→ WORK REQUIRED: Duplicate the portion of the article on David Dreman that begins with "It’s a strategy" and ends after "Inc. last July.", word for word.

→ EXTRACT PROVIDED:
□ □ □ □ □
David Dreman was a contrarian investor long before it became fashionable. “I grew up to the idea that…

David Dreman was a contrarian investor long before it became fashionable. “I grew up to the idea that the experts weren’t right,” says Mr. Dreman, whose first mentor was his father, a commodities investor in Canada.

Going against the herd led him to make some winning moves like buying pharmaceuticals when the market was spooked by the Clinton administration’s attempts at health care reform in the early 1990s. Mr. Dreman scooped up shares of Merck & Co. and Bristol-Myers Squibb Co. at about 14 times earnings. Today, he’s unloading them at 35 times earnings.

It’s a strategy that hasn’t failed him yet. The $4.3 billion Kemper-Dreman High Return Fund is ranked the No. 1 equity income fund by Lipper Analytical Services Inc. for the three-year period ended April 16 and No. 2 over five years.

Mr. Dreman’s firm, Dreman Value Management, will be managing the fund through 2003 under a five-year contract it signed with Scudder Kemper Investments Inc. last July.
□ □ □ □ □
Stored items:
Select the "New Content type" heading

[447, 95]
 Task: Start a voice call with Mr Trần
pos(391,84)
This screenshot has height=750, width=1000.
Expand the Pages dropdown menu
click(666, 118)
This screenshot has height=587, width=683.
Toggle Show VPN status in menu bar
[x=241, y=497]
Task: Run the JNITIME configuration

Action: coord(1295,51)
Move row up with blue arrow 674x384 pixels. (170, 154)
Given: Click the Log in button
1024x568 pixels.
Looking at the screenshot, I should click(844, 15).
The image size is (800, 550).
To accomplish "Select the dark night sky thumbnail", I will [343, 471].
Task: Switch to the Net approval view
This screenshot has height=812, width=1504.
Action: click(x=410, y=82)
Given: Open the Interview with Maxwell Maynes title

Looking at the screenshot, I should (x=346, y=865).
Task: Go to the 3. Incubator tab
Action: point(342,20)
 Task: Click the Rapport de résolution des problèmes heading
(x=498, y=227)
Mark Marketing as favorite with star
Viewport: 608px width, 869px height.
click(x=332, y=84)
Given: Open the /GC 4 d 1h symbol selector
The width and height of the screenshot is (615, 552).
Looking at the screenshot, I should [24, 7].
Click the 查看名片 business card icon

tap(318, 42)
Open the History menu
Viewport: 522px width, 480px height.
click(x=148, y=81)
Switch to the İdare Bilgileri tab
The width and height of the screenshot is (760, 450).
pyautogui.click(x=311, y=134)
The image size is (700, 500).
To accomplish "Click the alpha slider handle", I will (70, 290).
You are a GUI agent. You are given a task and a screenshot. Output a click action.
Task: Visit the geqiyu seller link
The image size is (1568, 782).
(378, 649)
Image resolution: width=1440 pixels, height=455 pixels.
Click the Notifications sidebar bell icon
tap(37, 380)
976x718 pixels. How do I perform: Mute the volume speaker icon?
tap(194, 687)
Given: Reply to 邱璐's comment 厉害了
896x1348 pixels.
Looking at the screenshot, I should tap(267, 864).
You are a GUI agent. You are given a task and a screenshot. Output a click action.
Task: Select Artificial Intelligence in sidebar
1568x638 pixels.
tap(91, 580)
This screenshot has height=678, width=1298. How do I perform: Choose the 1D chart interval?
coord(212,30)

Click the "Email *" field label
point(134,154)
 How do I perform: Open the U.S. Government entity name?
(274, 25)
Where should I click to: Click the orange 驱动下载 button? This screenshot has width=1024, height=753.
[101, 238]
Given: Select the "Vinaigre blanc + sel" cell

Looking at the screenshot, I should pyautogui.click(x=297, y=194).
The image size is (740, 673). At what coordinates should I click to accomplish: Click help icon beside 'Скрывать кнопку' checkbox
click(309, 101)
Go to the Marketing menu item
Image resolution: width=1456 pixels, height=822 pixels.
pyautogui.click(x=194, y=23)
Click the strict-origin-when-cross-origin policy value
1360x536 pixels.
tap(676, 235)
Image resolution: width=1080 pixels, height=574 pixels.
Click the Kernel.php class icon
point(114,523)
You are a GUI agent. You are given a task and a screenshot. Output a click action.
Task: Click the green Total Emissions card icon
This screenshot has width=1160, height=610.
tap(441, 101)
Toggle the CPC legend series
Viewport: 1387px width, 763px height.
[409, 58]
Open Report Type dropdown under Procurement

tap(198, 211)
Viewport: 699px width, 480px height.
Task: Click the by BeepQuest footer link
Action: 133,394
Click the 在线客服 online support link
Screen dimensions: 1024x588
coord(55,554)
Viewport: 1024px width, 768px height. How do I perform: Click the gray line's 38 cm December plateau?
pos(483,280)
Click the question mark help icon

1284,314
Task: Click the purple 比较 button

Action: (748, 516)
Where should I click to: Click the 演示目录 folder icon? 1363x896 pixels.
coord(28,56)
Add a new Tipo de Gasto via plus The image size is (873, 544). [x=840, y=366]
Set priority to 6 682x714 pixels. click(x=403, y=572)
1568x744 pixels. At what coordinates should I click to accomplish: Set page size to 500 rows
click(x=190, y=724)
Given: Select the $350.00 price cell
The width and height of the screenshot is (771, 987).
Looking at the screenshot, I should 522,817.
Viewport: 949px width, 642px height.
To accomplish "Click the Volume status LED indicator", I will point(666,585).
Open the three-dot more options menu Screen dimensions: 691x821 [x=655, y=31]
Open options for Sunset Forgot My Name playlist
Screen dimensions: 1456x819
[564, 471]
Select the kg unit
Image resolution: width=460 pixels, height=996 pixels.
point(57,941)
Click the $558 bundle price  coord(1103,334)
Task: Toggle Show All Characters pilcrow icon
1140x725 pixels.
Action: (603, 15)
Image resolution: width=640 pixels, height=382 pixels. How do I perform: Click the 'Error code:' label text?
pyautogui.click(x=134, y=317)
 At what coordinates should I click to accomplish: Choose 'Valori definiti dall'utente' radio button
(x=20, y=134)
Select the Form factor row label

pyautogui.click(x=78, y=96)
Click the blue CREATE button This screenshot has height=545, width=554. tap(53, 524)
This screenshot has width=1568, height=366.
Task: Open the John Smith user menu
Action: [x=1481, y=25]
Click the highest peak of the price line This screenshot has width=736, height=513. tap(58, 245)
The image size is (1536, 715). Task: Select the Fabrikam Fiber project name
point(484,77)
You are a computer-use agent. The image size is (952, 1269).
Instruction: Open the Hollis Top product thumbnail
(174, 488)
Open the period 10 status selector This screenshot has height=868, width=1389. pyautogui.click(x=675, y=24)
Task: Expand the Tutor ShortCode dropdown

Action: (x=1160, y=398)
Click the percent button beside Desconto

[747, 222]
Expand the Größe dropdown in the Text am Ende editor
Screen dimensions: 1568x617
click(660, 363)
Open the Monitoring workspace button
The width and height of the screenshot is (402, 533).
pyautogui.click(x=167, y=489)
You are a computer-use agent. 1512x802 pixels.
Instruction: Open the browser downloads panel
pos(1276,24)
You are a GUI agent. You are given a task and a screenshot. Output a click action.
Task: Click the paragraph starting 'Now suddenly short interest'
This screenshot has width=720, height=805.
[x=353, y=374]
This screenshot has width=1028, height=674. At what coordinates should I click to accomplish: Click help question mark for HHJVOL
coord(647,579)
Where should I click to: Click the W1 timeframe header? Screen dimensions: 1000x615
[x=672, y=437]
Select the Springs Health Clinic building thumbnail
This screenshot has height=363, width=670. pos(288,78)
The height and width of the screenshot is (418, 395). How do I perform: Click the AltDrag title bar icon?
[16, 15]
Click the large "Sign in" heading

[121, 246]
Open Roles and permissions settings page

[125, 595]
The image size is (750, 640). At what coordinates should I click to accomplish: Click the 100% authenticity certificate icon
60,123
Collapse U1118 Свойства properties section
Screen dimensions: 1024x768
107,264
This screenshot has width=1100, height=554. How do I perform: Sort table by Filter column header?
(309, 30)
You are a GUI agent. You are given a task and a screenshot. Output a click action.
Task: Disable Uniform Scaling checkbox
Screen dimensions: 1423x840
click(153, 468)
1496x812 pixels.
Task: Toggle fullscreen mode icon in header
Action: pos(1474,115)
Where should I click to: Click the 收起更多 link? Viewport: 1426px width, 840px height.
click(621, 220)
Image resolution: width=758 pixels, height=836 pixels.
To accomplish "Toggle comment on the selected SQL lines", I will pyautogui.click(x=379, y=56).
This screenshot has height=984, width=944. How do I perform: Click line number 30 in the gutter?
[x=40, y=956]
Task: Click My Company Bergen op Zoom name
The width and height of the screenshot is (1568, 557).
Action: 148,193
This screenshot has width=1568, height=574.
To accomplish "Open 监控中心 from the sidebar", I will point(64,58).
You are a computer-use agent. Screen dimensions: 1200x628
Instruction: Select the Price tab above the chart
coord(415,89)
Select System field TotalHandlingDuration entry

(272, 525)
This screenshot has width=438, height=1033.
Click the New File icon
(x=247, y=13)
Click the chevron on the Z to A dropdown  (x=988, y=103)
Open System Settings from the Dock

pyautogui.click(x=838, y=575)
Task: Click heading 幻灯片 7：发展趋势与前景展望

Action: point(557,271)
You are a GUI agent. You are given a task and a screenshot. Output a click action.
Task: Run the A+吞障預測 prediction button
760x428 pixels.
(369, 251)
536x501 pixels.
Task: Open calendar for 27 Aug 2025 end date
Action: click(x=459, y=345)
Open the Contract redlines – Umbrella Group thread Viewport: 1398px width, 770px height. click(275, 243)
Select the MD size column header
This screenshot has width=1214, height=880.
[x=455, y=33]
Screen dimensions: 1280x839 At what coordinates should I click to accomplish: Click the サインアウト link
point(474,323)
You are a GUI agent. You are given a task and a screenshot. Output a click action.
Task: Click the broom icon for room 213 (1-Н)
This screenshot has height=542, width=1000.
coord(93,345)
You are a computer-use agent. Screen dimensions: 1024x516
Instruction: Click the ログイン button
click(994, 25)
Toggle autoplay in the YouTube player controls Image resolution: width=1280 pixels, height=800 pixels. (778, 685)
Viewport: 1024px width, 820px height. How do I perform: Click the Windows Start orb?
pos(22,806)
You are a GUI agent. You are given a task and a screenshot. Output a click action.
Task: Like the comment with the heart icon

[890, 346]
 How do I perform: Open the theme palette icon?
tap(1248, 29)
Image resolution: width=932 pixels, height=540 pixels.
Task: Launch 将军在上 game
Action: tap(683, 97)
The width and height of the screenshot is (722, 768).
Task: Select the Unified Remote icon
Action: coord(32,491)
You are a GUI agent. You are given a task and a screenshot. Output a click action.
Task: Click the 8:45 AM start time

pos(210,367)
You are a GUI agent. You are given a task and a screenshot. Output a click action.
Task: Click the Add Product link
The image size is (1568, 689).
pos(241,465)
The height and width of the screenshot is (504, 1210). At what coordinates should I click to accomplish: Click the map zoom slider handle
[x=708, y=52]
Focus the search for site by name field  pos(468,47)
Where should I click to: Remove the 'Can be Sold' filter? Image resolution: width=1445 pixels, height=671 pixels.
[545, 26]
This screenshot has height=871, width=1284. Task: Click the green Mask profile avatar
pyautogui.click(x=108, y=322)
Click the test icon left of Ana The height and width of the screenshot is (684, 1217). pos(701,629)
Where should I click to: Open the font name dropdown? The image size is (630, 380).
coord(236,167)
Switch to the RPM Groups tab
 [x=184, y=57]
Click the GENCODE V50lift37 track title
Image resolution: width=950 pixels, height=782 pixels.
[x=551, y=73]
□ □ □ □ □
→ OUTPUT FOR THIS EXERCISE:
It’s a strategy that hasn’t failed him yet. The $4.3 billion Kemper-Dreman High Return Fund is ranked the No. 1 equity income fund by Lipper Analytical Services Inc. for the three-year period ended April 16 and No. 2 over five years.

Mr. Dreman’s firm, Dreman Value Management, will be managing the fund through 2003 under a five-year contract it signed with Scudder Kemper Investments Inc. last July.